そこにはダンボールに入れる前の服が散らかっていた。
「この服、残すやつと捨てるやつに分けてここに入れておいて!終わったら呼んで」
ママは周りにいた帽子をかぶった男の人たちに声を変えて、ごめんなさいね〜といい、違う部屋に行った。
私はママに言われた通り、1枚1枚ひろげて、服を眺めた。
おばあちゃんに買って貰った服、パパのお気に入りの服、私が好きな服、お出かけ用の服、おしゃれ用の服、虫を取りに行った時の服、ウルトラマンの限定の服、どれも思い出がいっぱい詰まった大事な服だった。
私は見よう見まねで服を畳み、無我夢中でダンボールいっぱいに敷き詰めた。
すると呼んでもいないのにママが部屋に入ってきて、せっかく綺麗に畳んだ服をダンボールから掻き出した。
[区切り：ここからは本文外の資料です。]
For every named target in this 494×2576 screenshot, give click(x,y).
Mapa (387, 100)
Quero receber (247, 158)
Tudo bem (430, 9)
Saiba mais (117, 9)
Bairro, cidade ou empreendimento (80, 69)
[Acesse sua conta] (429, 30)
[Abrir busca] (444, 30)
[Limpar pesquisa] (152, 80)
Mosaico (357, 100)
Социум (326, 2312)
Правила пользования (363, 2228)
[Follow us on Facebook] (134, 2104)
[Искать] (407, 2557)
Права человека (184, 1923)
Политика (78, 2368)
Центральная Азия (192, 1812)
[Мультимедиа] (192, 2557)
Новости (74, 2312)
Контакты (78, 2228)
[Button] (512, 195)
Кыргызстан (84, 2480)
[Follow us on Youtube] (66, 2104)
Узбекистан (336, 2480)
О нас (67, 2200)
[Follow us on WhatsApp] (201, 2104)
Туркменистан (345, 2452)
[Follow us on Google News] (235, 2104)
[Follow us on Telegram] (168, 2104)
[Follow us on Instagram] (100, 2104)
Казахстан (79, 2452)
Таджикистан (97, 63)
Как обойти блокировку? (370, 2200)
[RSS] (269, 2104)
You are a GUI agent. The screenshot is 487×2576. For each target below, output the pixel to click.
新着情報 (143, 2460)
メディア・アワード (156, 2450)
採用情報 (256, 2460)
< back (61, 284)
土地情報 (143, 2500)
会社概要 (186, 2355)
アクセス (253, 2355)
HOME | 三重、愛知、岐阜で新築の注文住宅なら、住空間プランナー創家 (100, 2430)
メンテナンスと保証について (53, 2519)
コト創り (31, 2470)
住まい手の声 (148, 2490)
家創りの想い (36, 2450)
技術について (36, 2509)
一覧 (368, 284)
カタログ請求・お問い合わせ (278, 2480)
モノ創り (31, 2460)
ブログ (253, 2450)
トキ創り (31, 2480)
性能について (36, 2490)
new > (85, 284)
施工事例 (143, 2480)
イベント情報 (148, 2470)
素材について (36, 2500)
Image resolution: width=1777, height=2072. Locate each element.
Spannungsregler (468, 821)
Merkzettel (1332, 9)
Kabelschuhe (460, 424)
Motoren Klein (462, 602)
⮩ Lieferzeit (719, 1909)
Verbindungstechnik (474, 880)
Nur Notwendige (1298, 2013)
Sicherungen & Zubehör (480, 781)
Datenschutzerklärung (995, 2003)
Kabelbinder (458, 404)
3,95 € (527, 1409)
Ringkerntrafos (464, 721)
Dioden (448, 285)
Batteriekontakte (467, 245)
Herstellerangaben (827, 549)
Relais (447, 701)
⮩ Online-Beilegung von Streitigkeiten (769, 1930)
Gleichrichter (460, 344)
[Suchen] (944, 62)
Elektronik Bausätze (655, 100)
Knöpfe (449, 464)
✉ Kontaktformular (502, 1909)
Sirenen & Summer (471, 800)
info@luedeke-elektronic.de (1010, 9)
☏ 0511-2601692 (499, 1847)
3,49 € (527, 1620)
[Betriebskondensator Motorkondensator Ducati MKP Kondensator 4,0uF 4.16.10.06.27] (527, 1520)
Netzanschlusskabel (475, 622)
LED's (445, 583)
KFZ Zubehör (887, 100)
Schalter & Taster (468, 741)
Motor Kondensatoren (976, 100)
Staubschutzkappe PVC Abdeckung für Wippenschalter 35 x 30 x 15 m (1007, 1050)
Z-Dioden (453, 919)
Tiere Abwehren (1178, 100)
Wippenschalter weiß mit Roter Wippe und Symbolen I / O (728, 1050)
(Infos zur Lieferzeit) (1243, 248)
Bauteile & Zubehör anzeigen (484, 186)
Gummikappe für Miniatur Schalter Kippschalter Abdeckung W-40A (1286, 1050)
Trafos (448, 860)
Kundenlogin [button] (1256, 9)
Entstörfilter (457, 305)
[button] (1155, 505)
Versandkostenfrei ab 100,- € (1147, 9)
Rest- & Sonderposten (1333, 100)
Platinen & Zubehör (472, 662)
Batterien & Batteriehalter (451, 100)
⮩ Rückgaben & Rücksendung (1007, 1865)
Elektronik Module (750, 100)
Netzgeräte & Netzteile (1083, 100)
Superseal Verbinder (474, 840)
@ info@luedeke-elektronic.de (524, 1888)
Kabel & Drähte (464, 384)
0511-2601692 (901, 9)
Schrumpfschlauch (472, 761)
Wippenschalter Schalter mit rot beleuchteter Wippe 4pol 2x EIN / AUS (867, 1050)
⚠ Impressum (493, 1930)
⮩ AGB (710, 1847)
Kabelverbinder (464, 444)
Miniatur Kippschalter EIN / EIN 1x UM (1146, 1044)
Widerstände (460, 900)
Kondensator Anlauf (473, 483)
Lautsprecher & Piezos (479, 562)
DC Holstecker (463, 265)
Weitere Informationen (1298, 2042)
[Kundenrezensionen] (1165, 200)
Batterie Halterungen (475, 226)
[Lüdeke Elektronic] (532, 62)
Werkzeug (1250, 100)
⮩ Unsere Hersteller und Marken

「なんでこんなものダンボールにいれるのよ!もう着れないでしょ!何歳?あんた何歳?」
「5歳」
「違うでしょ!もうすぐ6歳になるの!この服は3歳用!もう着れないんだから無理なの!分かる?いらないの!ゴミなの!」
何も感じなかった。
なのに私は泣いていた。
...なんで泣いているのか分からなかった。
結局、ダンボールをひっくり返されて最初からになったけど、私が手をつけると怒るから黙って見ていた。
ほとんどの服がゴミ袋行きになった。
ごめんね。
捨てられちゃった。
残せなかった。
自分の小さい体が悔しい。
ただただ、悔しかった。
それからは畳の部屋でボーっと座っていた。
時々ルートが泣くと
「なんで弟が泣いてるのに面倒見ないの?お姉ちゃんでしょ」
と叱られたが、何も感じない。
私はずっと膝を抱えて畳の部屋で座っていた。
帽子をかぶった男の人達はぞくぞくと玄関へ向かって行った。
ママもルートを抱っこして玄関へ向かっていった。
「何してるの!早く行くよ!」
そう言われたけど、私は無視した。
ママはぶつくさと呟いて、玄関から出ていってしまった。
部屋がシーンとしていて、今日初めて居心地が良いと感じた。
さっきまであった物が何もかも無くなっていたけど、それでもこの家が1番好き。
1人で家の中をブラブラと歩いて、ふと、カーテンが外された窓の外を見たら、大きなトラックの近くに帽子をかぶった男の人達がいた。
きっとさっきの人たちだ。
そのうちの一人が私に気がつき、手を振ってくれたので、私も手を振った。
なんだか嬉しかった。
すると突然、玄関が開いた。
そして私に駆け寄ってしゃがんだ。
ママだ。
「ごめんね、アルファ、ごめんね」
泣きながらそう言って、抱きしめてきた。
ママは時々、人が変わったように優しくなる。
こうゆう時のママには、優しくしてあげないと、泣いてしまう。
「うん、いいよ」
私はママの首にギュッと腕を回して許した。
「あっちに行ったら、アルファきっと楽しいよ!お友達もいっぱいできるから!ね?」
「うん」
そうして、ママと手を繋いで玄関へ向かった。
座って靴を履いて、ママに続いて玄関を出る。
扉が閉まる前に、振り返り、家の中を覗いた。
ラジオとパパのパンツが2枚だけ、明るいリビングに置いてあった。
ゆっくりと、玄関が閉まっていった。
もう、二度と、ここに戻ってくる事はないんだと覚悟した。
ママに連れられ、エレベーターに乗って2階から1回へ降り、玄関ホールを出た。
すごく大きなトラックだ。
これからどこに行くんだろう?
すると帽子の男の人がトラックのドアを開け、私を抱き上げ乗せてくれた。
生まれて初めてのトラックだった。
凄く高い!!!!
運転席を眺めたりしているうちに、いつの間にか、ママとルートも乗っていた。
「それでは、出発します」
「運転手さんなの!?」
私は帽子の男の人にたずねた。
「そうだよ!危ないから座っててね!すぐ着くから」
初めての景色に、私はルンルンだった。
真っ直ぐ続く道をずっと眺めて、目的地へ着くのを待った。